Module: Introduction to Docker Security

Elements of Docker Security

  • Namespaces
    • Kernel and User Namespaces are present on Linux Systems
    • Namespaces is a way for Linux kernel to provide an isolated view of the world to the processes
    • pid: process isolation, mnt: filesystem mount points, net:network interfaces, uts: kernel and version identifiers, ipc: process isolation
    • All of the above create an illusion of isolation for the containers
  • Capabilities
    • All the powers assigned to the root user are split into little categories. E.g. NET_BIND_SERVICE, SYS_NICE, NET_ADMIN, SETPCAP
    • We should provide the containers with least privileges that they need, to keep them isolated from the base system
  • Secure Computing, AppArmor, SELinux
    • Secure Computing Mode: Is like a white/black list system for kernel api calls. E.g. if container is not supposed to use network then why should it be allows to make kernel calls for network functions? There are some kernel features that are not namespaces and containers could see those, but then sec-comp is used to block containers from accessing it.
    • AppArmor for Docker: Similar to SELinux, but uses series of rules
    • SELinux : Uses label and policies
  • Control Groups: Limit how much CPU, RAM, DISK can be used by the containers.

Docker Defence in Depth

  • Namespaces
  • Capabilities
  • Secure Computing, AppArmor, SELinux
  • Control Groups

Module: Docker Attack Surface

Docker running on single host could be attacked in several ways:

  • Host itself could be attacked
  • Docker Daemon
  • Containers
  • Images

Docker Daemon

  • Communication happens over the network
  • Docker daemon can be exposed on a Unix Socket or an HTTP(unprotected) or TLS(protected)port
  • It is recommended to bind docker daemon to unix socket rather than networking port
  • docker run == sudo as docker daemon is privileged, if you can run a arbitrary docker container you potentially have system level acces.

Docker REST API

  • Docker REST API is not authenticated, the API can do anything that docker daemon can do, i.e. full access to every docker daemon capability
  • So we want to lock down the access to Docker REST API for security

Other Services

  • Other services running on your host such as SSH, Syslog, HTTP, FTP and many others could help attacker get access to Daemon

Docker Networking

  • Each container defines ports available to services outside of Docker
  • Defining a port creates a firewall rule which maps a container port to a port on the docker host and if the software serving on that port is not secured, it can be vulnerable to attacks

Docker Images

  • Container images could be compromised by making them run vulnerable software or backdoors.

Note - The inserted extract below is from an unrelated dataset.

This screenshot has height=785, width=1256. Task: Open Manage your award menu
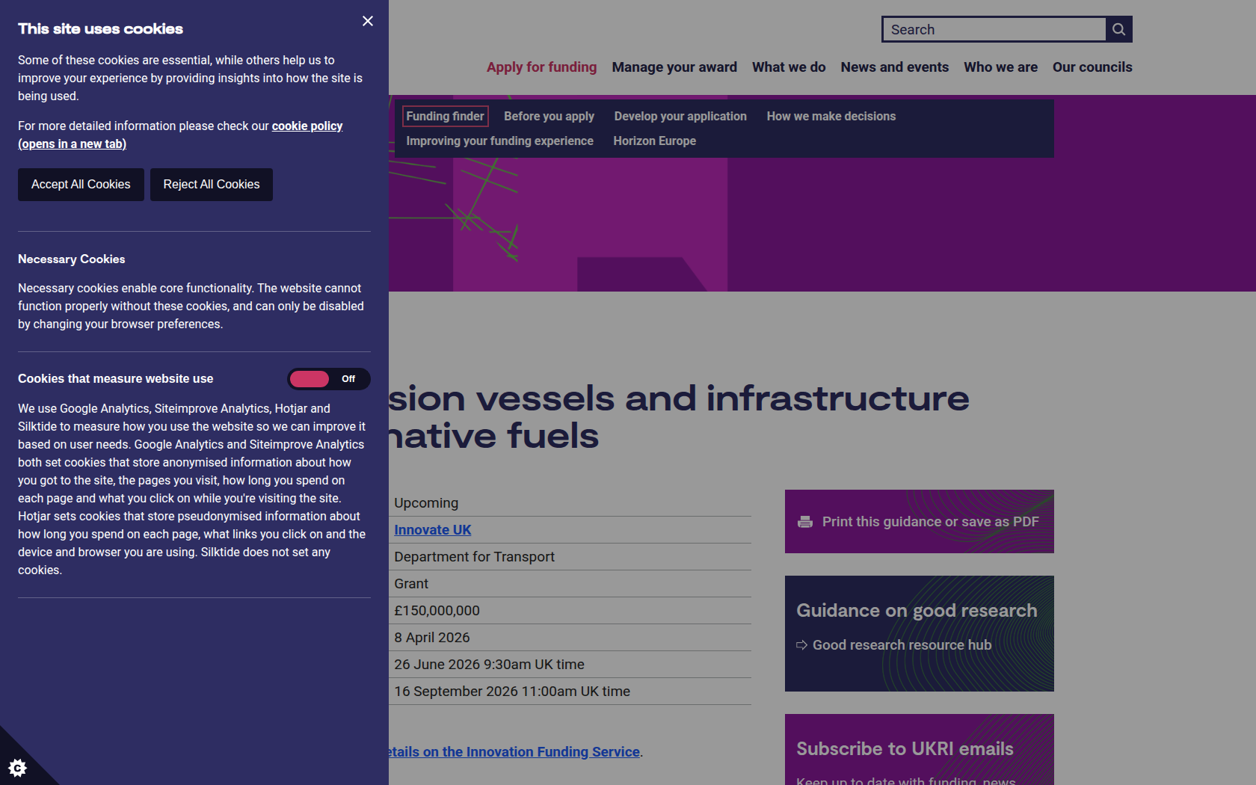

Minimizing Docker Attack Surface

  • Infrastructure Firewall
  • Host Firewall
  • Policies and Procedures
  • Vuln Scanning
  • Hardening of the Docker host should be done as you would do otherwise for all your hosts

Module: Docker Threat Landscape

Host Compromise

  • An attacker compromises the Docker host via the network, using the docker ports or the REST API. Docker daemon API equates to root-level control over the entire host

Permissive Volume Mount

  • An attacker escapes the container via a permissive volume mount.
  • It is important to mount only things really needed for container and most-likely read-only.

Application Escape

  • An attacker escapes the container applicaion and gains a shell access.

Network port escape

  • An attacker attacks an open port on the host. If it is weakly protected user acess is attained, or worst case, root access to the host.

Kernel Exploit

  • An attacker uses a kernel exploit to escape the container and gains access to the host as root.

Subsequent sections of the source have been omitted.